Legislative Activity

Senate is Likely to Consider Cybersecurity Legislation Before August Recess

Once it completes its work on surface transportation reauthorization legislation, the Senate has indicated that it plans to consider the Cybersecurity Information Sharing Act (CISA/S. 754) on the Senate floor before it leaves for recess, which is scheduled to begin on August 7. It is likely that Senators will introduce a number of amendments to the legislation when it hits the floor, including amendments that would seek to create data breach notification standards, to expand the privacy protections in the bill, and to update federal cybersecurity efforts, particularly in light of the Office of Personnel Management data breach.

Last week, Senate Homeland Security and Governmental Affairs Chairman Ron Johnson (R-WI) and Ranking Member Tom Carper (D-DE) announced that they would mark up a bill on Wednesday that would accelerate the deployment of the Department of Homeland Security’s cybersecurity program, EINSTIEN 3, to all federal agencies. Additionally, Senator Susan Collins (R-ME), along with a bipartisan group of Senators, also announced last week that they were introducing a separate bill – the FISMA Reform Act of 2015 – to strengthen the cyber defense posture of federal networks by updating the Federal Information Security Modernization Act that was signed into law last year. Both of these bills are likely to be offered as amendments to the Cybersecurity Information Sharing Act.

While the timing for consideration of CISA has not been made official to date, Senate Majority Leader Mitch McConnell (R-KY) is currently assessing how much time will be needed to consider the bill on the floor, as well as the potential for a number of controversial amendments that could take up significant floor time. A number of stakeholders, including the U.S. Chamber of Commerce and the Information Technology Industry Council, have indicated that they will include the vote on CISA as a key vote on their scorecards.
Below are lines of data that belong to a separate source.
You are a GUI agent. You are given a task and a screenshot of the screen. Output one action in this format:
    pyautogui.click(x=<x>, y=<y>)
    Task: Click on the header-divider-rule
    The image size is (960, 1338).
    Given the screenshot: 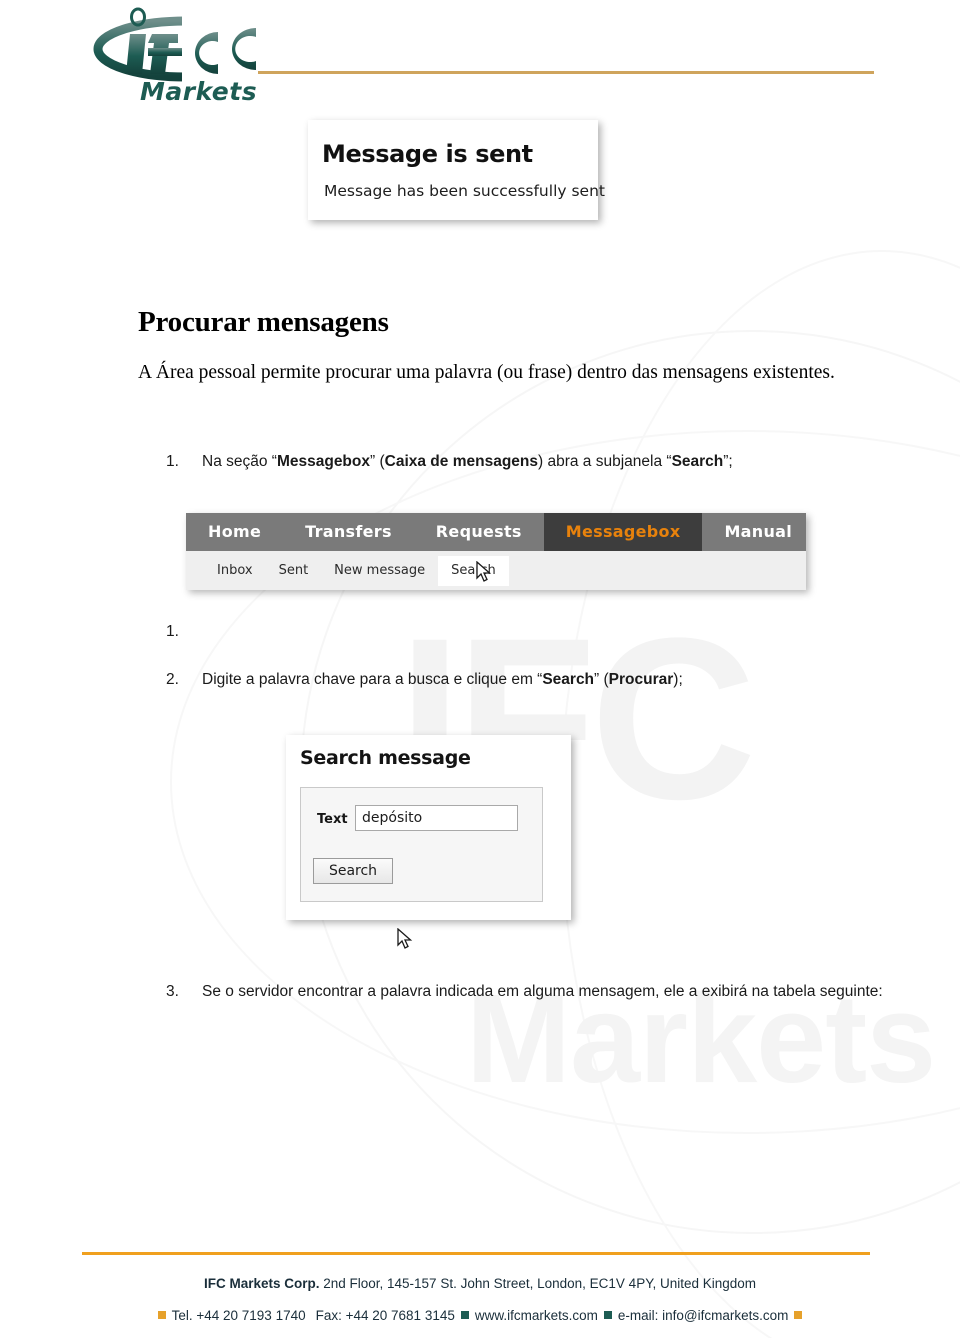 What is the action you would take?
    pyautogui.click(x=566, y=72)
    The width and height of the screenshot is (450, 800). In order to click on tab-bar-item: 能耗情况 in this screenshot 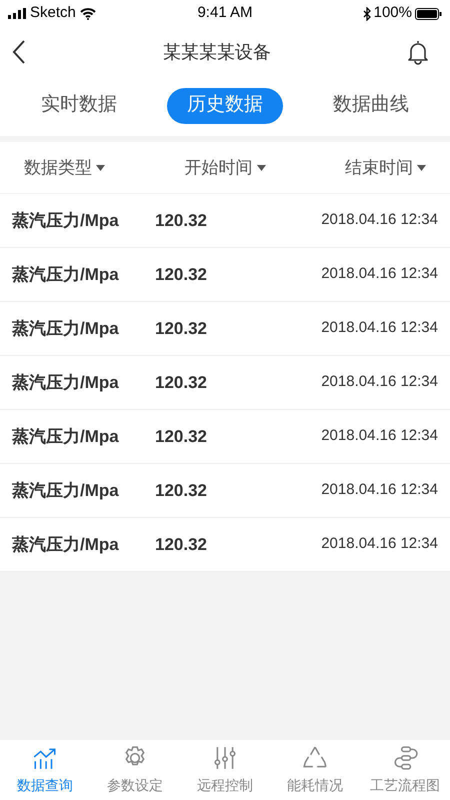, I will do `click(315, 770)`.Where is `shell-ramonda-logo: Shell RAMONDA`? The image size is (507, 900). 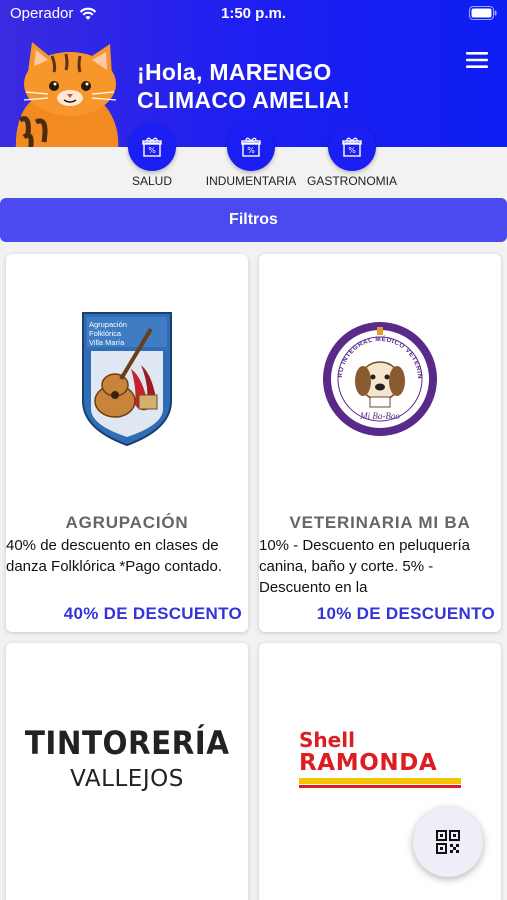 shell-ramonda-logo: Shell RAMONDA is located at coordinates (380, 758).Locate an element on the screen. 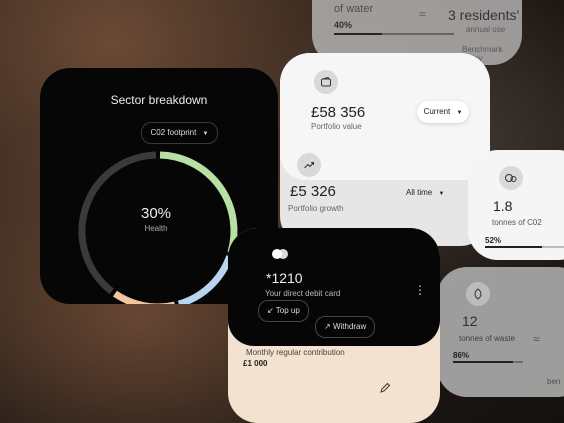 The width and height of the screenshot is (564, 423). donut-segment-blue is located at coordinates (205, 280). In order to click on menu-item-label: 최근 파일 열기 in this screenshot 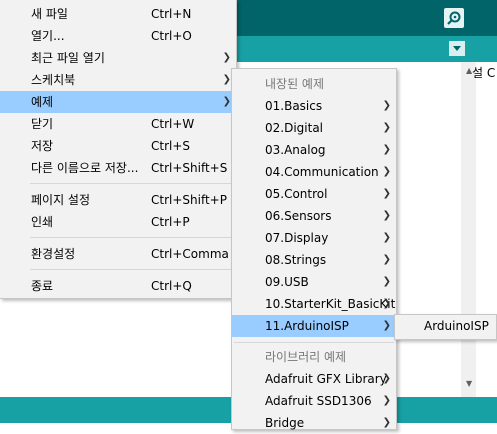, I will do `click(68, 58)`.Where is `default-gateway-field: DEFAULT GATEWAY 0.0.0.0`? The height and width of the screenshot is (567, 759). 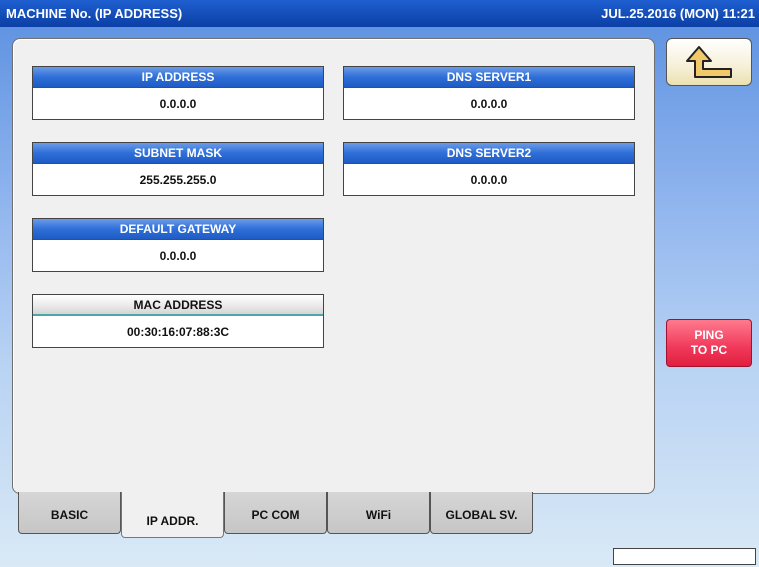
default-gateway-field: DEFAULT GATEWAY 0.0.0.0 is located at coordinates (178, 245). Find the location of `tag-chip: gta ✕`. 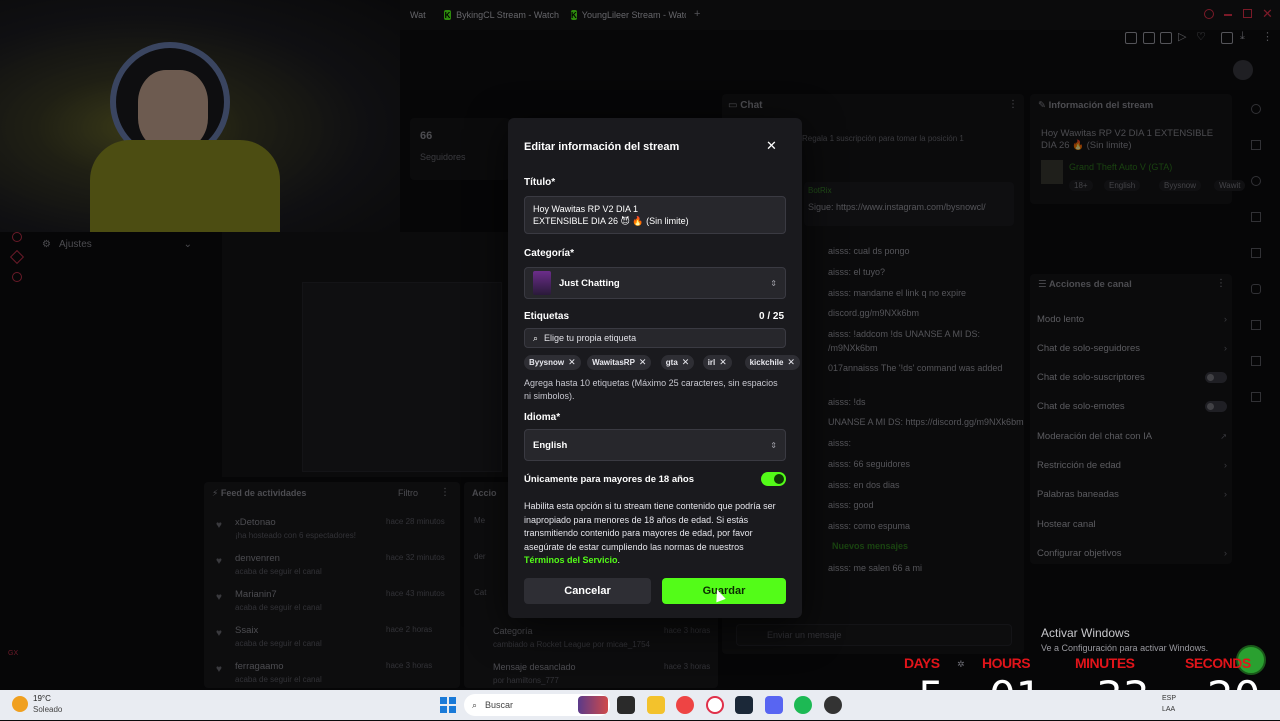

tag-chip: gta ✕ is located at coordinates (678, 362).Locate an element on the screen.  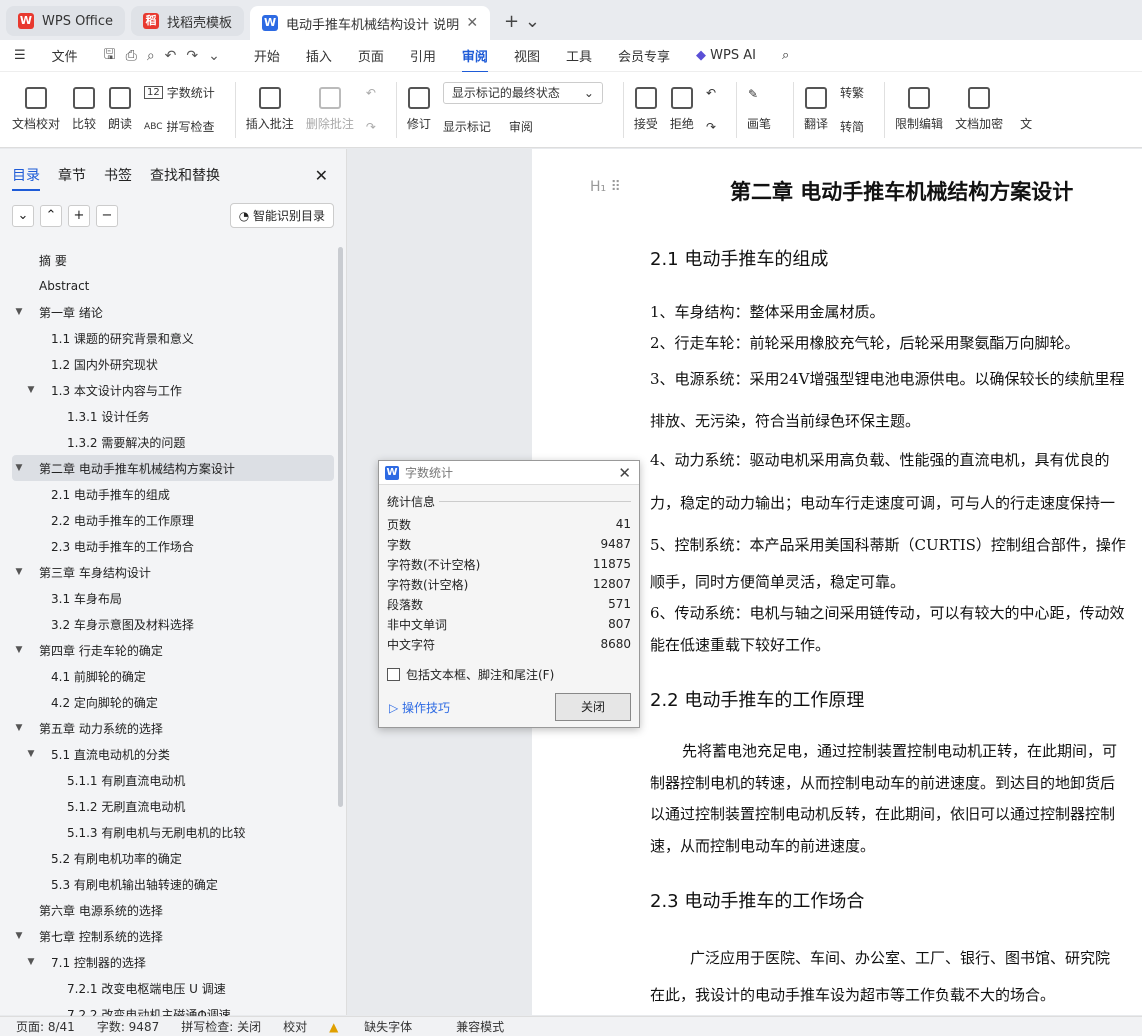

The House previously passed two information sharing bills: the Protecting Cyber Networks Act (H.R. 1560) and the National Cybersecurity Protection Advancement Act (H.R. 1731) in April. These bills were combined after passage and will have to be conferenced with CISA once it is passed by the Senate.

This Week’s Hearings:

• Tuesday, July 28: The House Homeland Security Subcommittee on Cybersecurity, Infrastructure Protection, and Security Technologies will hold a hearing titled “Promoting and Incentivizing Cybersecurity Best Practices.”

• Wednesday, July 29: The Senate Homeland Security and Governmental Affairs Committee will mark up a number of homeland security bills including the Critical Infrastructure Protection Act of 2015 and the EINSTEIN Act of 2015.

• Thursday, July 30: The House Permanent Select Committee on Intelligence will hold a hearing titled “World Wide Cyber Threats.”